Person 4: alive-nonsmoker age 0-14; alive-smoker age 14-21; alive-nonsmoker age 21-28; alive-smoker age 28-30; alive-nonsmoker age 30-76; alive-smoker age 76-81; dead-senescent age 81: sequence length 7.
Person 5: alive-nonsmoker age 0-91; dead-senescent age 91: sequence length 2.

Note in the above examples what I’m calling the sequence length is not the longevity of each individual, but rather the number of events which mark transitions between discrete states. One person could live a long but (from this perspective) uneventful life, leading to a short sequence length; another person can live a shorter but more eventful life, leading to a long sequence length.

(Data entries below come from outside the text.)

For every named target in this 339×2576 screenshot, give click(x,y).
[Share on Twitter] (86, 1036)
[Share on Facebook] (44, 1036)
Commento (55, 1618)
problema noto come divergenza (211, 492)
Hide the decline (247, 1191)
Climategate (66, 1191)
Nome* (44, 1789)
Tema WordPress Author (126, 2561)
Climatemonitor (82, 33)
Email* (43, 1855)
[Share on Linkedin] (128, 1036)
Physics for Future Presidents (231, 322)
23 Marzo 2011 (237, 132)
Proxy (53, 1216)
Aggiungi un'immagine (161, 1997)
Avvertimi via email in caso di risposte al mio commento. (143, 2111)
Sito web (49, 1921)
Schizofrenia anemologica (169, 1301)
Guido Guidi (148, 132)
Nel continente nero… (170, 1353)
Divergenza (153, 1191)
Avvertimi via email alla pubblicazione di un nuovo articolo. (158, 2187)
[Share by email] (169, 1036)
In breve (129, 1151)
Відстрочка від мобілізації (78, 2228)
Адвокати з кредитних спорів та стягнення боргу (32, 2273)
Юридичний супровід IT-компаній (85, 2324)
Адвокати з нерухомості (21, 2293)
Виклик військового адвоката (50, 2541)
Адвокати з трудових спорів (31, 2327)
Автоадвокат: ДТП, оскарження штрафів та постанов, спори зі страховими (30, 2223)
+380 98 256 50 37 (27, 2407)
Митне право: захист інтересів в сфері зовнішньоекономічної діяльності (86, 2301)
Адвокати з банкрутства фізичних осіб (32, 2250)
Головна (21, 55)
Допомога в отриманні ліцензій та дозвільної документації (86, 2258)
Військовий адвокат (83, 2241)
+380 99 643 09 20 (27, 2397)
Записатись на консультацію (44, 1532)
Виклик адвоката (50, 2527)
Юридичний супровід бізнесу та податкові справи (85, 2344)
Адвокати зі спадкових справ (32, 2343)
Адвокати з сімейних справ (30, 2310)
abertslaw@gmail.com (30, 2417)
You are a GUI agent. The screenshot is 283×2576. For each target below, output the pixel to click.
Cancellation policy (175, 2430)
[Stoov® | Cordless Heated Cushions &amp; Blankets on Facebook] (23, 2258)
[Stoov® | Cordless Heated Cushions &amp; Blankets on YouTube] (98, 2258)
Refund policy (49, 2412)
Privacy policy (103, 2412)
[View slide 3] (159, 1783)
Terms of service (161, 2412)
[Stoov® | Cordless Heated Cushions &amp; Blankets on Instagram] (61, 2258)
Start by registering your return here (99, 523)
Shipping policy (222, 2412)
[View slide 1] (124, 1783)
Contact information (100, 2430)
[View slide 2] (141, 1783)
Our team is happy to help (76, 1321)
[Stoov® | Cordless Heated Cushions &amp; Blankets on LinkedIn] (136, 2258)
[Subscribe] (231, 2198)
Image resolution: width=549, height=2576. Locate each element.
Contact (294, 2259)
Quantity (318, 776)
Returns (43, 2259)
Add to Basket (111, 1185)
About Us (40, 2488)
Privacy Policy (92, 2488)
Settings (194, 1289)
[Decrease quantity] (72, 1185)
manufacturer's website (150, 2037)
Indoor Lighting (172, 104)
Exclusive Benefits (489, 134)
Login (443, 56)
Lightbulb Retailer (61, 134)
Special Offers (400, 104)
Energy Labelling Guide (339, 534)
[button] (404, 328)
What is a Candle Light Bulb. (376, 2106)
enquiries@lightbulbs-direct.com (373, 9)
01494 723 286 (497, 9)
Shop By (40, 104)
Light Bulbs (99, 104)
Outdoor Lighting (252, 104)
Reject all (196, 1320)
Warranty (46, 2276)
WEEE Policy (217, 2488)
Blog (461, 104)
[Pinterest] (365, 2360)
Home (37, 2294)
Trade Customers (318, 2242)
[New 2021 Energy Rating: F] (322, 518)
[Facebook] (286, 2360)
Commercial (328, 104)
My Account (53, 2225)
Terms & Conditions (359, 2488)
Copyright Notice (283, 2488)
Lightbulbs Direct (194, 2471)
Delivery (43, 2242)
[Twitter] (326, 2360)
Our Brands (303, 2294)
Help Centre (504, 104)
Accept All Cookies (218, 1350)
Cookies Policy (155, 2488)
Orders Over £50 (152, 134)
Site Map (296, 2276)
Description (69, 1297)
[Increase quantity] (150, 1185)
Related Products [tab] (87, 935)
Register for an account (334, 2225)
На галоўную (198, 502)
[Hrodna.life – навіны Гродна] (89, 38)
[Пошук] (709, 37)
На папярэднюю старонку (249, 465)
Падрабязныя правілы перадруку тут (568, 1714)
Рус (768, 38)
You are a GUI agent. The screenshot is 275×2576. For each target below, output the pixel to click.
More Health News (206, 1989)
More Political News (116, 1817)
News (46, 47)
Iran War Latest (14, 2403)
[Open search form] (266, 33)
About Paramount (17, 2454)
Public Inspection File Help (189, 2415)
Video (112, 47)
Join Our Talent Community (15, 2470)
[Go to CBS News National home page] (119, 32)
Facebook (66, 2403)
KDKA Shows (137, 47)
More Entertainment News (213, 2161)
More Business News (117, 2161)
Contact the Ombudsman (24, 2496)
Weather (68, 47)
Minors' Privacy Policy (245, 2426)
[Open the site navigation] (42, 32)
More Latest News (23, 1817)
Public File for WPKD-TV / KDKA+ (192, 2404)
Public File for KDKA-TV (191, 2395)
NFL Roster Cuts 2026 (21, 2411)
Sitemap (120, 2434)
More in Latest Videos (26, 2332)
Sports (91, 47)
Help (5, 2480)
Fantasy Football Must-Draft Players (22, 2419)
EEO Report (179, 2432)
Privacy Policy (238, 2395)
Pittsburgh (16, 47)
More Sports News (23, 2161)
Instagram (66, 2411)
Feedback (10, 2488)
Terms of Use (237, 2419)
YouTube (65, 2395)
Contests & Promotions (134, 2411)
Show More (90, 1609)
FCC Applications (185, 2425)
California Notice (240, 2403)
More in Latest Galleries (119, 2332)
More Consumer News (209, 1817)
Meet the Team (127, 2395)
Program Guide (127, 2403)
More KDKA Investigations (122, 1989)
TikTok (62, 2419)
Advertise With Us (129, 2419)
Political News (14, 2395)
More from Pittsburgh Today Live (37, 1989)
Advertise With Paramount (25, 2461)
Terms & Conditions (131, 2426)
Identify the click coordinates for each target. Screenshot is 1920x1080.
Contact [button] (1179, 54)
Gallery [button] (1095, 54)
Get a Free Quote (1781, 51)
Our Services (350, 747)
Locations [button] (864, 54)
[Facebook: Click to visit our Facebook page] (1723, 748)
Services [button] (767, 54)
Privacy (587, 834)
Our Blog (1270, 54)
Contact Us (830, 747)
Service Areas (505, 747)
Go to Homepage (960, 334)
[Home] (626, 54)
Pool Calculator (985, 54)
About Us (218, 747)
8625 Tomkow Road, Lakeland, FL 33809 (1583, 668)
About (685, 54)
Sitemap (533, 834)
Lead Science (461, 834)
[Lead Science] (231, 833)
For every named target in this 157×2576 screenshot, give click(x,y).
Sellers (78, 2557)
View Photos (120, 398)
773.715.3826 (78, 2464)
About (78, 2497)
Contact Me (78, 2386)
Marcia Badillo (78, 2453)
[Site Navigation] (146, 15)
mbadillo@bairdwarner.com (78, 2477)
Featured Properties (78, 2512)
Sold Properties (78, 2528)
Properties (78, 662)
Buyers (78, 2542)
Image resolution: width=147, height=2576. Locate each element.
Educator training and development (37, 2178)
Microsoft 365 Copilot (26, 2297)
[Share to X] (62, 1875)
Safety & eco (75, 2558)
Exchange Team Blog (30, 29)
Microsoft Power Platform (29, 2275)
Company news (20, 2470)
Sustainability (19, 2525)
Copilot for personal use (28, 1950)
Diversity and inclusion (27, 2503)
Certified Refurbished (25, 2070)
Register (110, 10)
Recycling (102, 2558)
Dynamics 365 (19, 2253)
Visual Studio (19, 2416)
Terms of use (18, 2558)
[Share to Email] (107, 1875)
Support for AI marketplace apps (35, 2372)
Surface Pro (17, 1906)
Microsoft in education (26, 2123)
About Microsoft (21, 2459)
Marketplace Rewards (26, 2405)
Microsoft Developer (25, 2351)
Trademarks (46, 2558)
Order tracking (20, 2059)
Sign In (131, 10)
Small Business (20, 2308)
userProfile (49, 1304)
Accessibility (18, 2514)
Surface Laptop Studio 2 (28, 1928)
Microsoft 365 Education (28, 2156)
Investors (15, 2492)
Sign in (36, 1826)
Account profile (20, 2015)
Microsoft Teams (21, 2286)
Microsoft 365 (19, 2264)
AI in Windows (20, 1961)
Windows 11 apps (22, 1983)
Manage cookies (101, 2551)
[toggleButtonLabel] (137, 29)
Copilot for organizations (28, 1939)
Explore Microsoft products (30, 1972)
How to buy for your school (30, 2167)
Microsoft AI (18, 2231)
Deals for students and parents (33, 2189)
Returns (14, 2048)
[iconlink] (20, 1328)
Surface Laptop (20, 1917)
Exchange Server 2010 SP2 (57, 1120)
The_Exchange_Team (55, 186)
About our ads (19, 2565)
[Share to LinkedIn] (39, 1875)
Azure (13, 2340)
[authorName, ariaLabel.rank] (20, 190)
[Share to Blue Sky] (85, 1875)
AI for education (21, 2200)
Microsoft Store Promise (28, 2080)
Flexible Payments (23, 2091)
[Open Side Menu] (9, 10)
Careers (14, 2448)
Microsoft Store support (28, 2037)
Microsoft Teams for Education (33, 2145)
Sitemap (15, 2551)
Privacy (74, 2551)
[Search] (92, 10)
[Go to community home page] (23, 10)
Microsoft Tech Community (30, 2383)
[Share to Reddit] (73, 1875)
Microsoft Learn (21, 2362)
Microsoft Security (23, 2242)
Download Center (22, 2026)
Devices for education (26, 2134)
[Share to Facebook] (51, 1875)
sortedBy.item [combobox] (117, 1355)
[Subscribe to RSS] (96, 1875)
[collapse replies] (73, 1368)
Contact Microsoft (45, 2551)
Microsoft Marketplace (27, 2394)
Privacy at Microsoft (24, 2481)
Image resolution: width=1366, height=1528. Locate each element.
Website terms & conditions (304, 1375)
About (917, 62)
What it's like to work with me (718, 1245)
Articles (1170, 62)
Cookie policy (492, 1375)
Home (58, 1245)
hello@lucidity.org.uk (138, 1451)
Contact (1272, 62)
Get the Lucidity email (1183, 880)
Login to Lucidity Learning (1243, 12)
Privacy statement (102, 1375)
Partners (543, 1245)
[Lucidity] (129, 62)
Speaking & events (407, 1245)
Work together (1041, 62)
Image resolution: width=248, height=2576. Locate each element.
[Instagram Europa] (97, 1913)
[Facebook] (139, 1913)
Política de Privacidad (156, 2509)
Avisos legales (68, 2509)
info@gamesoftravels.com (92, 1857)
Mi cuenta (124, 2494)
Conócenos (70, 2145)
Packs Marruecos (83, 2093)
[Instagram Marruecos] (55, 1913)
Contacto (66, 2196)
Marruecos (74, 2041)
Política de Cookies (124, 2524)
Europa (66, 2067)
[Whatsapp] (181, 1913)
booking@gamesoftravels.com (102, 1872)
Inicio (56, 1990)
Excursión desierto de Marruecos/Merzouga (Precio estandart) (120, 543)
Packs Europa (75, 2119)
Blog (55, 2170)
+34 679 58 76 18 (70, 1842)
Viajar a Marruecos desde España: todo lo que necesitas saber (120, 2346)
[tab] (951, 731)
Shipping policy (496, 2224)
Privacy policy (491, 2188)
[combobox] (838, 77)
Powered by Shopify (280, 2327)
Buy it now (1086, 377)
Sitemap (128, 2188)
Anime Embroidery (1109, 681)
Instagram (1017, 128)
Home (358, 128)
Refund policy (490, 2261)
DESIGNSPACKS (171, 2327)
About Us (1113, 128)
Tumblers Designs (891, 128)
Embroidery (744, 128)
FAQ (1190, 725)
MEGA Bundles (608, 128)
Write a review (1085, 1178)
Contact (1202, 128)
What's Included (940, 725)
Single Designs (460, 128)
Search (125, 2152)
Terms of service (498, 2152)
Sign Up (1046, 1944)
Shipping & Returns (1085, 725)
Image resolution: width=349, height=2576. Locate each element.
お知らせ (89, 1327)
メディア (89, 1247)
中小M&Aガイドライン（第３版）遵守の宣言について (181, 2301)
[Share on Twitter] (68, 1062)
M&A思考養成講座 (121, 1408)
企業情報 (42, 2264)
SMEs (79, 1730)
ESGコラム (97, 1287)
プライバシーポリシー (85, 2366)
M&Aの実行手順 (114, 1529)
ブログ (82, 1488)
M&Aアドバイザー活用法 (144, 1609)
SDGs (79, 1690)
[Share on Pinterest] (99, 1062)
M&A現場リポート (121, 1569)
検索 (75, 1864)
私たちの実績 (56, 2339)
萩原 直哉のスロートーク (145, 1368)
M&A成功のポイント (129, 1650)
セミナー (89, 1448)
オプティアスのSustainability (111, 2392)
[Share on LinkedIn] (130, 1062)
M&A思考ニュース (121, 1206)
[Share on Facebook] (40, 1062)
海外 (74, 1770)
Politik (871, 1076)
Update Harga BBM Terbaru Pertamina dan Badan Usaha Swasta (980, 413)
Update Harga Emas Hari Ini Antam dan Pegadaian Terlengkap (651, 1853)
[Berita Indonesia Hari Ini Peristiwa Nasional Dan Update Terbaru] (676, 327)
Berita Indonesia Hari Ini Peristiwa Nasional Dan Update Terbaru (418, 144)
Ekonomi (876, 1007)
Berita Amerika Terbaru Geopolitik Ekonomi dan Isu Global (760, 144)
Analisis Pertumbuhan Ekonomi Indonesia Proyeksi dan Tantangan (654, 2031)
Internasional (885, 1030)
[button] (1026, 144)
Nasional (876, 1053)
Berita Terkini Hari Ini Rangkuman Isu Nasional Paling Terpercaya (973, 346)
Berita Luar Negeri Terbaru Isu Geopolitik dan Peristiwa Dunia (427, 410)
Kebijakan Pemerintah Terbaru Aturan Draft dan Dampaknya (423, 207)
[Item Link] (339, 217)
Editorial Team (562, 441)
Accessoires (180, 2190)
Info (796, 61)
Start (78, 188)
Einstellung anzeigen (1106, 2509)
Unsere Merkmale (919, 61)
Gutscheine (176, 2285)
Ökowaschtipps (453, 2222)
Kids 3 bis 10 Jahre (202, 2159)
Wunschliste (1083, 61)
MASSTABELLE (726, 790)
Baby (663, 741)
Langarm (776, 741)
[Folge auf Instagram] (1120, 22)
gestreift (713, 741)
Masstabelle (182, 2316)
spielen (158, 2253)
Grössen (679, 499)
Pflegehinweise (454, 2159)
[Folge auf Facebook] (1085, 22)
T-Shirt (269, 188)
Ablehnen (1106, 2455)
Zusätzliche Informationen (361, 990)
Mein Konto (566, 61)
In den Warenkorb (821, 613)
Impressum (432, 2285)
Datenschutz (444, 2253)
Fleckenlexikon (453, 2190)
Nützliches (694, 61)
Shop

The sequence length is the minimum amount of information required to record what was simulated on each occasion.

Within fields like health economics, both Markov models (more commonly) and DES (less commonly) involve associating the simulated amount of time a cohort, and individuals within the cohort, spend in different times with cost and utility ‘tarrifs’: In a healthy-sick-dead model, for example, the time spent in a healthy state might have a cost of 0 and utility of 1; the time spent in a sick state might have a cost of 1000 and a utility of 0.6; and the time spent in the dead state a cost of 0 and a utility of 0. Given different conditional transition probabilities (in Markov models) or hazard rates (DES), associated with the presence or absence of a treatment of interest or similar, such simulations can then be used to estimate the lifecourse costs and benefits (utilities) of a treatment of interest, ultimately producing estimates of the Incremental Cost Effectiveness Ratio (ICER) used to help make determinations about whether a new treatment (‘health technology)’ is likely to be judged ‘cost effective’ or not by NICE and similar institutions.

Concluding comments

This long post (in the blog) or page (in the website) has discussed a series of approaches for thinking about phenomena where ‘things change over time’, between discrete states. A subset of such phenomena include those with one absorbing and one non-absorbing state, which is the bread-and-butter of survival modelling. However the aim in this piece has been to think about a much wider family of phenomena that meets the above conditions. This has involved some phenomena and methods which are more the purview of medical statisticals; others which are more the purview of demography and the actuarial sciences; others which are more common in health economics and microsimulation; and others (such as the introductionary contingency tables) which are too simple and generic to have a single home.

The aim has been to offer breadth in this piece, and so some specific modelling approaches and the phenomena they are suited for have either not been discussed in much depth (such as how to actually implement a DES), or at all (such as proportional hazards models). These are known oversights, and there are doubtless unknown oversights, as well as possible misinterpretations too. Feedback - especially constructively critical - is very welcome in order to better see and understand this broad and complicated nexus of modelling approaches.

However, I hope the breadth of the discussion, and the attempts to show possibly underappreciated connections between different modelling approach and strategies, have been useful food for though for the reader, which rewards your patience in following along with my galaxy brain sensibilities on such matters. As a stretch goal I hope the piece has occasionally been entertaining and engaging at times too!